[e-med] MALI: Les centres de prise en charge débordés par la demande d'ARV gratuits

MALI: Les centres de prise en charge débordés par la demande d'ARV gratuits
[Cet article ne représente pas le point de vue des Nations Unies]
© IRIN
Le Cerkes, le seul centre de prise en charge intégré pour les personnes
vivant avec le VIH à Sikasso, est assailli par les demandes de dépistage

BAMAKO, 3 juin (PLUSNEWS) - La gratuité des traitements antirétroviraux
(ARV) pour les personnes vivant avec le VIH/SIDA au Mali risque d'engorger
les rares structures privées de prise en charge, prises d'assaut par les
candidats au dépistage et au traitement thérapeutique, ont prévenu les
organisations non-gouvernementales.

"On est débordé. Les gens cherchent à être en bonne santé et les demandes
pour le dépistage sont de plus en plus nombreuses depuis l'annonce de la
gratuité des soins et des traitements", a dit à PlusNews Amadjgé Togo, l'un
des responsables de l'ONG malienne Arcad à l'origine de la création du
centre intégré d'écoute, de soins, d'animation et de conseils (Cesac) de
Bamako.

Le Cesac, qui est devenue une structure privée de référence de la capitale
malienne, soigne 8 000 personnes vivant avec le VIH/SIDA. Environ 3 000
personnes sont sous traitement ARV dans cet établissement du centre-ville de
Bamako, sur les 4 000 personnes qui bénéficient d'un tel traitement à
travers le pays.

Moins de 200 patients sont pris en charge par un centre identique, le
Cerkes, à Sikasso, à 500 kilomètres à l'est de Bamako, près de la frontière
avec le Burkina Faso et la Côte d'Ivoire, des pays où les médicaments ne
sont pas gratuits pour les personnes vivant avec le sida qui doivent payer
une somme forfaitaire pour se les procurer.

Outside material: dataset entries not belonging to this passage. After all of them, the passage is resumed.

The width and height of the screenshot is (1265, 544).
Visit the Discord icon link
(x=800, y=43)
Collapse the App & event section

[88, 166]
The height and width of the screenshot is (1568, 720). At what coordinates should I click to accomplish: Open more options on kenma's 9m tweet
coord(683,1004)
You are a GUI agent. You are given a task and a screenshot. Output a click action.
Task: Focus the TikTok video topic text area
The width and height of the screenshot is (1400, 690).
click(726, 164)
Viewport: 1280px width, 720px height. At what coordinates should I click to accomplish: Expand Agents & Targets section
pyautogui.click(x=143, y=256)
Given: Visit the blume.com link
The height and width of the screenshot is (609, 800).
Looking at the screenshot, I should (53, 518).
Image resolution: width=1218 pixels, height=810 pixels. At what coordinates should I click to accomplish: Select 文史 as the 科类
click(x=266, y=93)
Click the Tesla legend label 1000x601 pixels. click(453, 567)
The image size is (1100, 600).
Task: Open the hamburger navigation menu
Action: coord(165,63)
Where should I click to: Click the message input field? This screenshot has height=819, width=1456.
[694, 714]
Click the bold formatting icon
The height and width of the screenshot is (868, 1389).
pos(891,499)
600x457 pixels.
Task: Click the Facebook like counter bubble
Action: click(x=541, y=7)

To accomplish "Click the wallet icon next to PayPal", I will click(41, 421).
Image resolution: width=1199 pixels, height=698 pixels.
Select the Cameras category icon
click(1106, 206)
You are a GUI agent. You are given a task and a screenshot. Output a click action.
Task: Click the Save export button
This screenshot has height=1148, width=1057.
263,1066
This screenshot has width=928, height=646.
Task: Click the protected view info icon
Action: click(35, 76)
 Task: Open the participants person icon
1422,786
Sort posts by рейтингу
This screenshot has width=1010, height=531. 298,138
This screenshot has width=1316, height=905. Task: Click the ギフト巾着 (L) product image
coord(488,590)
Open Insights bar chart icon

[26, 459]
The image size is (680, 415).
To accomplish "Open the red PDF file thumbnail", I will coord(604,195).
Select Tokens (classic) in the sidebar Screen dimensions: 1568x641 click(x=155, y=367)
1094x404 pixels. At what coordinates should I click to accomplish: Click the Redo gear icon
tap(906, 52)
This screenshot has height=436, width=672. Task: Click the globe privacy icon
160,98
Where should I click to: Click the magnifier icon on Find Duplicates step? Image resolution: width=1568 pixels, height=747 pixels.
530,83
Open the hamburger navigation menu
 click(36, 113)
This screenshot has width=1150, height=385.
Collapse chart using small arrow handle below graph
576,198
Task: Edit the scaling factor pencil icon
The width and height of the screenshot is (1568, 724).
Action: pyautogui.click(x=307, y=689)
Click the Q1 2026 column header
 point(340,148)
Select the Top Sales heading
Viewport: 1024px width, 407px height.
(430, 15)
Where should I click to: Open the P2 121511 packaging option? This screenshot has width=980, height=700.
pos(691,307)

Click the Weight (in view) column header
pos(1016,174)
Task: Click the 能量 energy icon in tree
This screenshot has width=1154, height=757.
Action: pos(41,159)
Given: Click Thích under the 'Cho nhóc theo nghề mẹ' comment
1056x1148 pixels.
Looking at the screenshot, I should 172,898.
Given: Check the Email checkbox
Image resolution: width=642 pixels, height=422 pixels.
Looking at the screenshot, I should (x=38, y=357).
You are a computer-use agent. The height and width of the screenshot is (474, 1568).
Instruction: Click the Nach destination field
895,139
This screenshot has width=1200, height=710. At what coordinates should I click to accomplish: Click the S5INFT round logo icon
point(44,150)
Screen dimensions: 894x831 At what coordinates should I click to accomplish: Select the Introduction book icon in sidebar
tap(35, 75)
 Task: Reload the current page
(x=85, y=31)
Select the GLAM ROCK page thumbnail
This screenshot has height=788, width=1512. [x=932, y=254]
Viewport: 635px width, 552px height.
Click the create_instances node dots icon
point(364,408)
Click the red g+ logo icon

En février dernier, le président malien Amadou Toumani Touré s'est engagé à
assurer la gratuité des ARV pour tous ceux vivant avec le virus, une mesure
effectivement appliquée par les hôpitaux et les centres privés de prise en
charge, ces derniers étant les plus actifs en matière de prise en charge des
patients.

"Nous bénéficions de financements extérieurs qui nous permettent de répondre
à cette exigence de l'Etat et à la demande des patients", a dit Togo, qui a
ajouté ne pas savoir comment la situation va évoluer dans les prochaines
années.

Le Cesac, comme le Cerkes, parviennent à l'aide de leurs partenaires
extérieurs, dont le programme international Esther (Ensemble pour une
solidarité thérapeutique en réseau), à offrir les ARV et les médicaments
pour soigner les maladies opportunistes qui frappent les organismes
affaiblis par le virus.

Ces soins ainsi que les traitements pour les infections sexuellement
transmissibles restent payants dans les hôpitaux publics, tout comme les
tests de laboratoire, essentiels à la mise sous traitement et à la
surveillance du patient restent payants, selon les médecins des centres de
prise en charge.

Selon les acteurs de la lutte contre le sida, chaque patient peut payer
jusqu'à 30 dollars par an en tests de laboratoire, alors que le revenu moyen
annuel par habitant au Mali, l'un des pays les plus pauvres du monde, n'est
que de 296 dollars selon les Nations Unies.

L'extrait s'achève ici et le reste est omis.